====== Records for the task
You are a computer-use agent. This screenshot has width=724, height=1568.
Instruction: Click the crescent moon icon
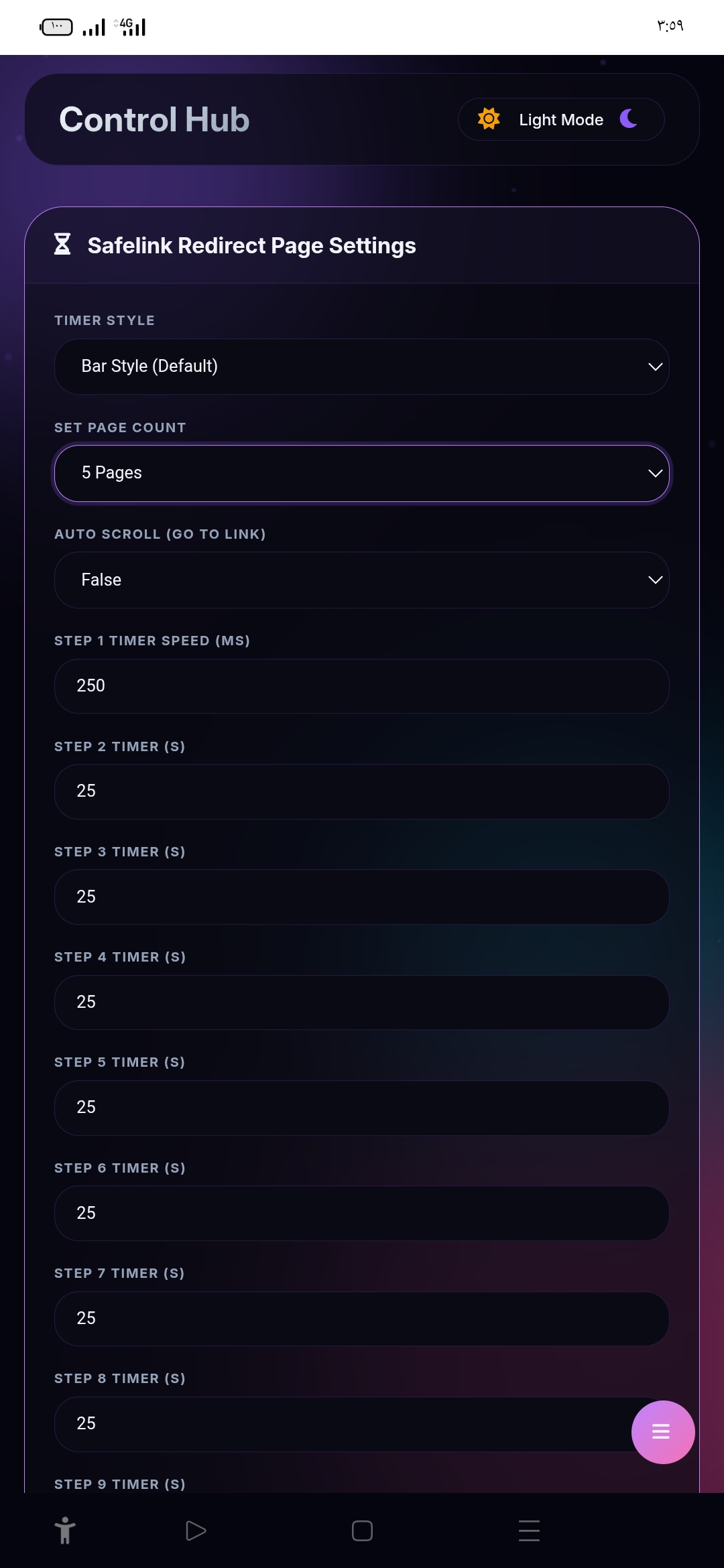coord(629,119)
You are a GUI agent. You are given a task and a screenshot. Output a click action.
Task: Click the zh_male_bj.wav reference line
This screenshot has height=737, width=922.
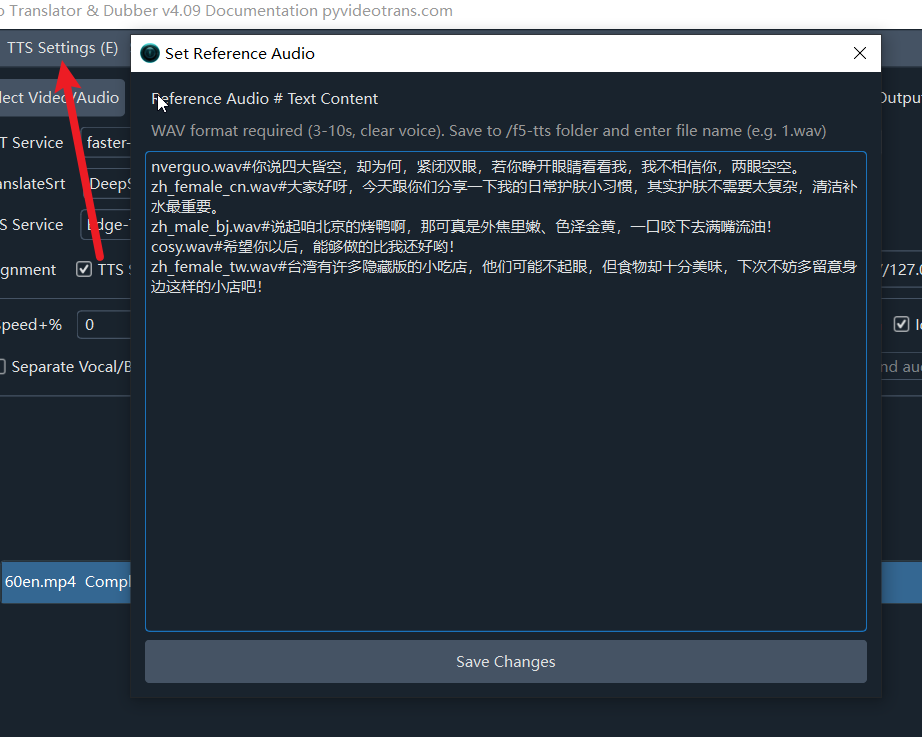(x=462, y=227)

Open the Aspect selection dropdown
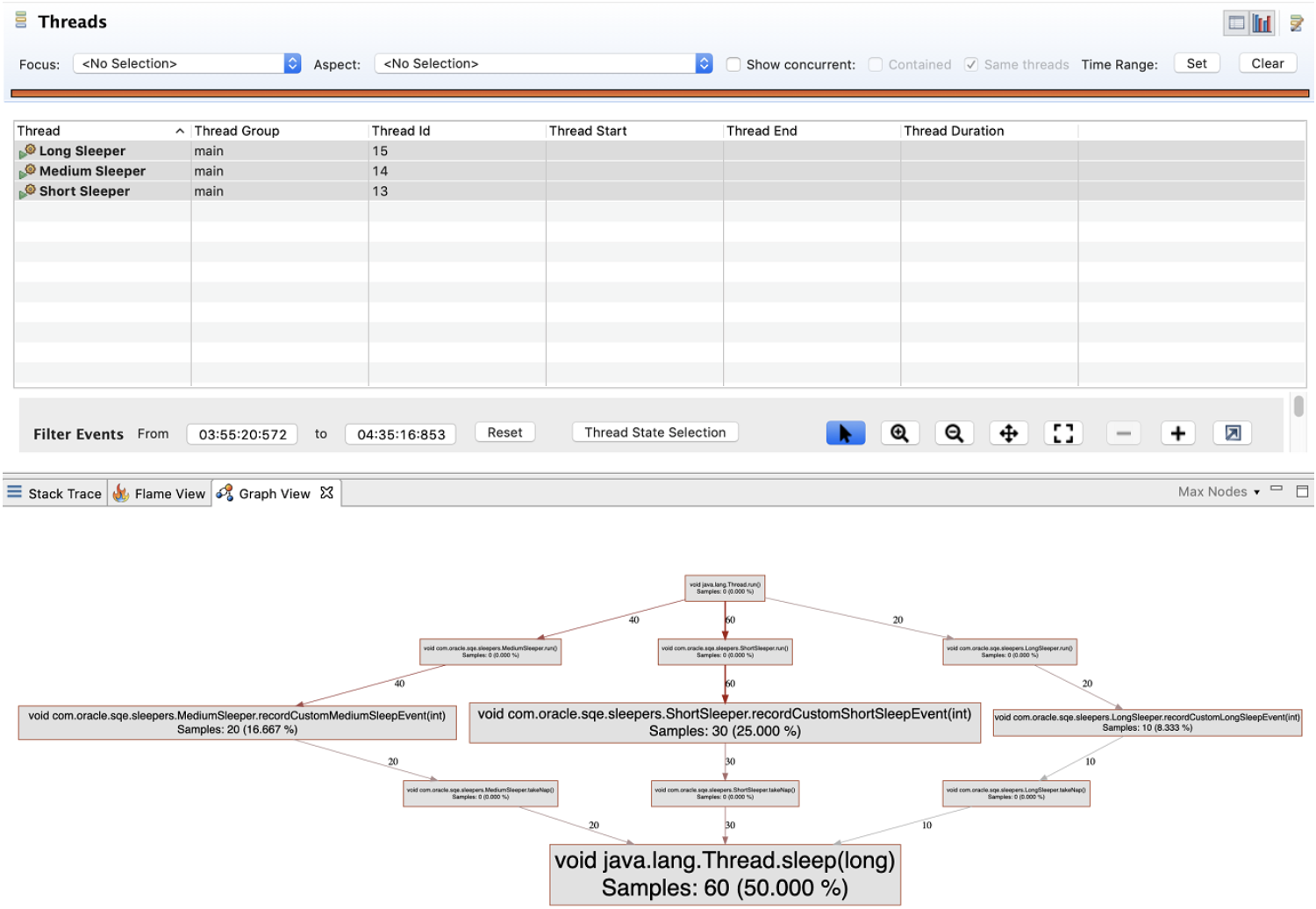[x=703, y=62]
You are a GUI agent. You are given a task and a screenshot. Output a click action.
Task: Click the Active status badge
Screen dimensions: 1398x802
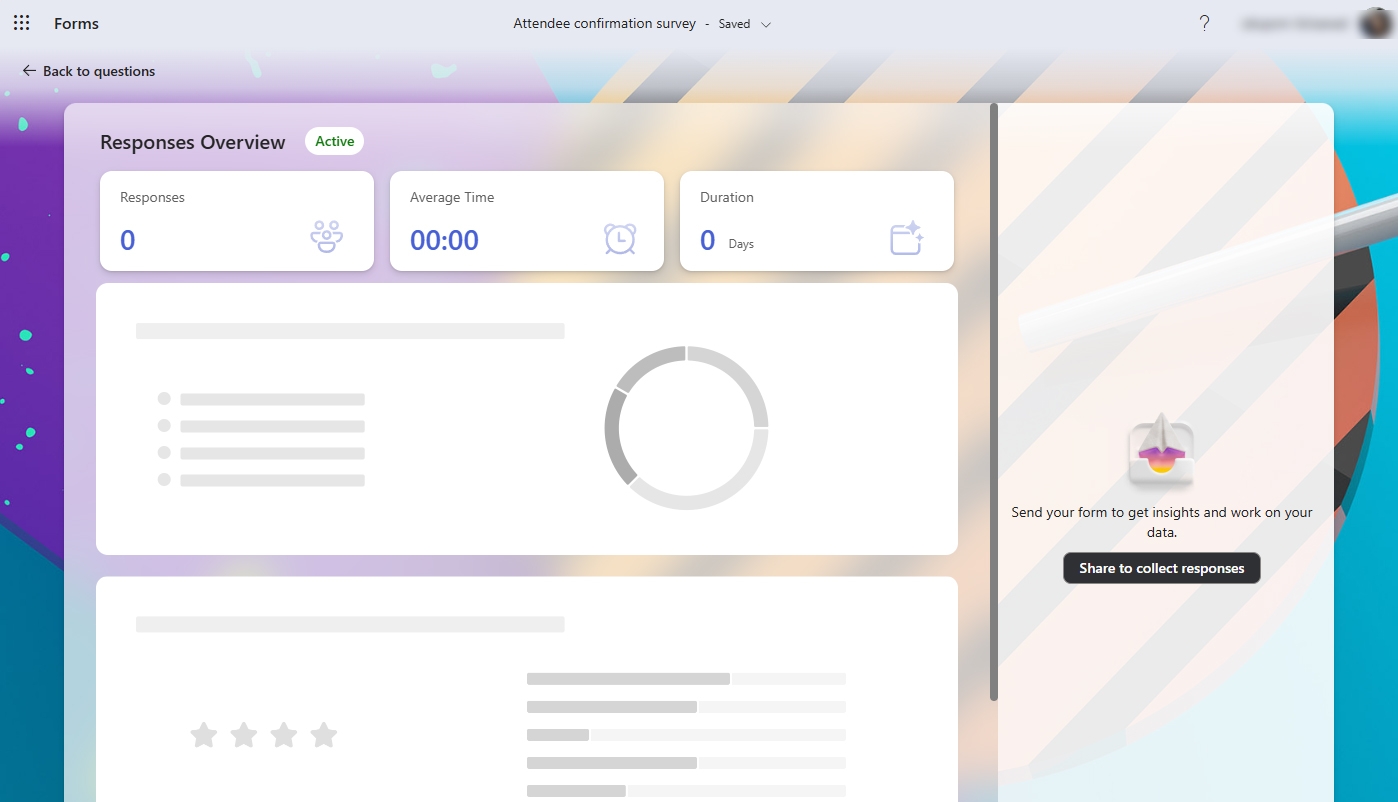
============
**How to complete this task**: Repeat exactly the lines from the one containing "Task: Click the zh_male_bj.wav reference line" through the last line of the records above, both included, and leave out the pictures.

**Task output**:
Task: Click the zh_male_bj.wav reference line
This screenshot has height=737, width=922.
(x=462, y=227)

Open the Aspect selection dropdown
[x=703, y=62]
You are a GUI agent. You are given a task and a screenshot. Output a click action.
Task: Click the Active status badge
Screen dimensions: 1398x802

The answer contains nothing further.